Esse movimento ganhou força no final da última semana. Na quarta-feira (19), o Ibovespa interrompou uma sequência de 11 pregões negativos, beneficiado pelo alívio os rendimentos dos títulos do Tesouro norte-americano.

Já nesta sexta-feira (21), o índice avançou 1,85%, aos 171 mil pontos, impulsionado principalmente pelas ações dos bancos, e acumulou alta de 2,44% na sema.

Em entrevista ao CNN Money, Rebecca Nossig, estrategista de ações da Nomad, afirmou que a recuperação deve ser interpretada como um alívio tático depois de uma dura sequência de desvalorizações, e não como uma mudança estrutural de tendência.

“Esse fôlego comprador foi impulsionado sobretudo por fatores externos específicos, como a atuação do Tesouro dos Estados Unidos na recompra de títulos e a alta nas cotações internacionais das commodities, que acabaram fornecendo um suporte direto e temporário para grandes empresas exportadoras e petroleiras de peso no índice”, explicou a especialista.

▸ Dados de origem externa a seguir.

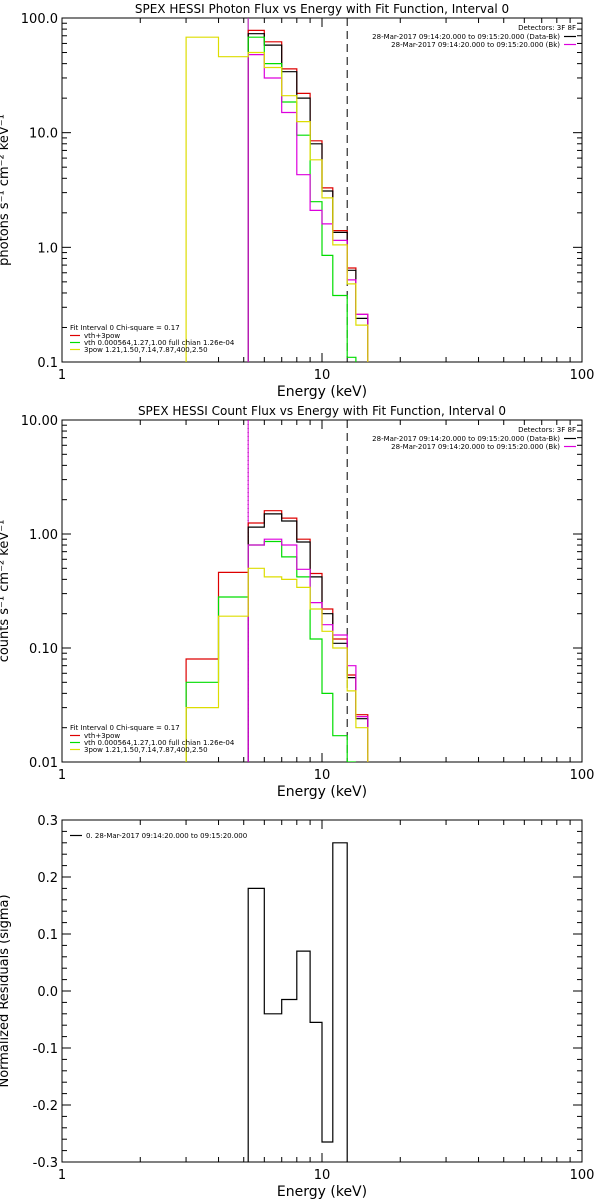  Describe the element at coordinates (48, 992) in the screenshot. I see `y-tick-label: 0.0` at that location.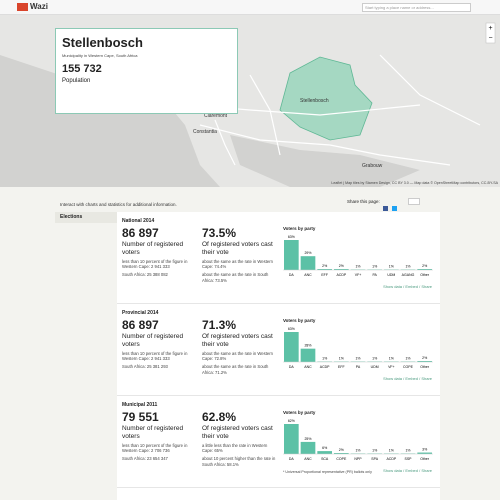  I want to click on population: 155 732, so click(82, 69).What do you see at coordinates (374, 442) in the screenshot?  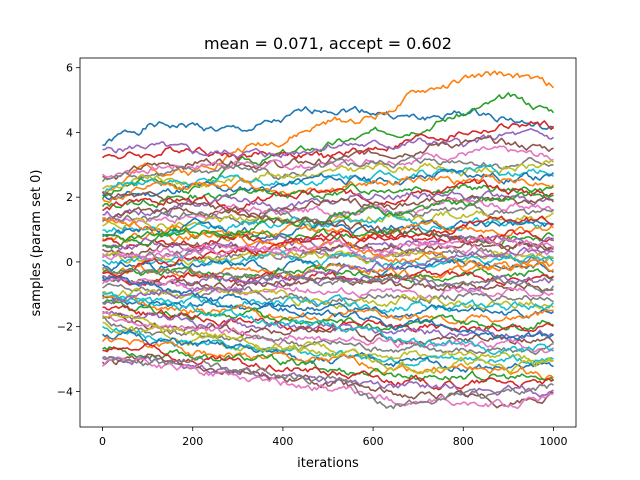 I see `x-tick-label: 600` at bounding box center [374, 442].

Para Nossig, porém, permancem fatores no ambiente doméstico, como fundamentos econômicos e o ambiente político, que impõem ventos contrários para a sustentação de um ciclo de alta prolongado.

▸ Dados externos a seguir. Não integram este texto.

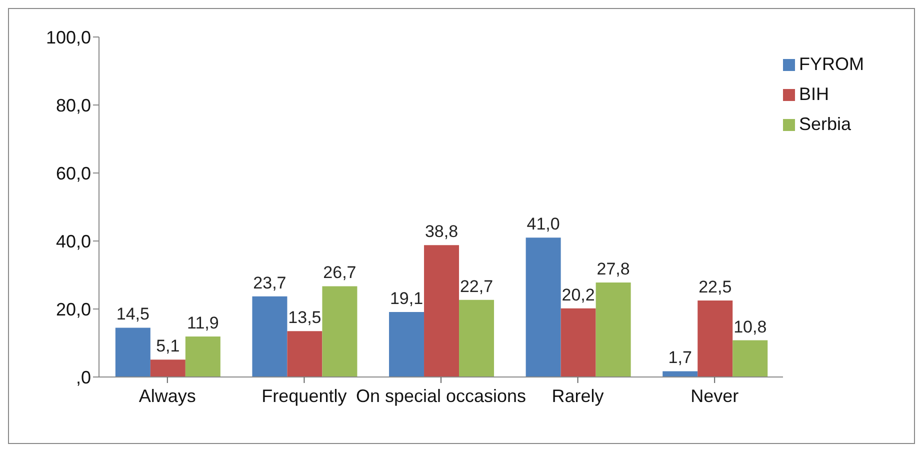  I want to click on data-label: 19,1, so click(407, 298).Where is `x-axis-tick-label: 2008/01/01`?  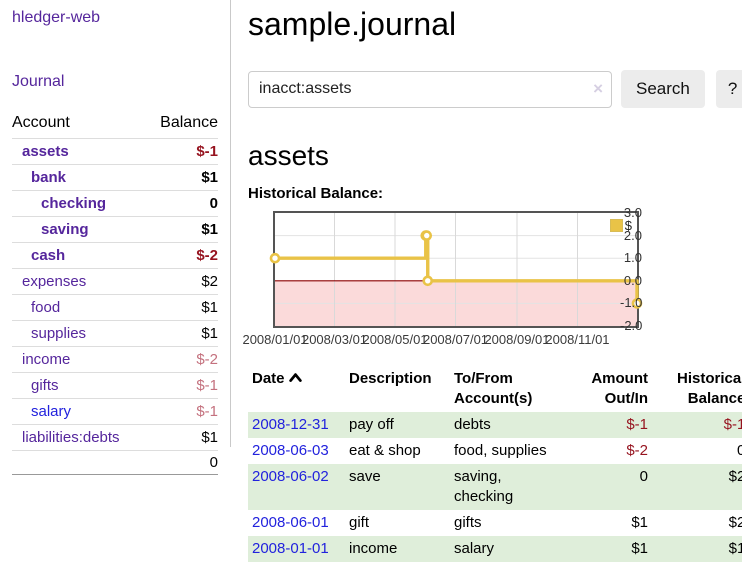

Para que uma verdadeira virada de tendência se consolide no longo prazo, o mercado necessita do retorno consistente do fluxo de capital estrangeiro e de uma sinalização fiscal clara que consiga reduzir as taxas de juros de longo prazo de forma permanente”, afirma.

Até o dia 18 de agosto, R$ 20,5 bilhões de investidores estrangeiros foram retirados da bolsa brasileira, segundo relatório do JP Morgan. O banco destacou como o país caminha para a terceira maior saída mensal de capital estrangeiro desde 2008.

“Quanto ao que esperar dos fluxos futuros, o histórico não oferece muito alívio. […] Em todas as ocasiões, exceto uma (agosto de 2023), os fluxos permaneceram negativos nos 3 meses acumulados após o evento de ‘saída extrema’. Em todas as ocasiões, os resgates continuaram no mês seguinte à ‘saída extrema'”, diz o relatório.

Ao CNN Money, o analista da Suno Research, Malek Zein, disse que parte relevante da queda recente está relacionada à movimentação global de capital e à mudança de preferência dos investidores entre empresas de tecnologia.

Na avaliação dele, não houve uma deterioração estrutural significativa dos fundamentos brasileiros que explique sozinha a intensidade do movimento recente.

A avaliação de Nossig é semelhante à de Maurício Valadares, CIO da Nau Capital, que avalia que as quedas recentes deixaram o Ibovespa mais atrativo e “pode ter aberto uma janela de oportunidades para compradores”.

Porém, ressalta que ainda falta um gatilho definitivo para que o índice entre em uma trajetória de altas mais prologada.

Para Valadares, um quadro fiscal mais bem elaborado, uma melhora nas contas públicas e um cenário externo mais benigno poderiam ajudar a sustentar o movimento.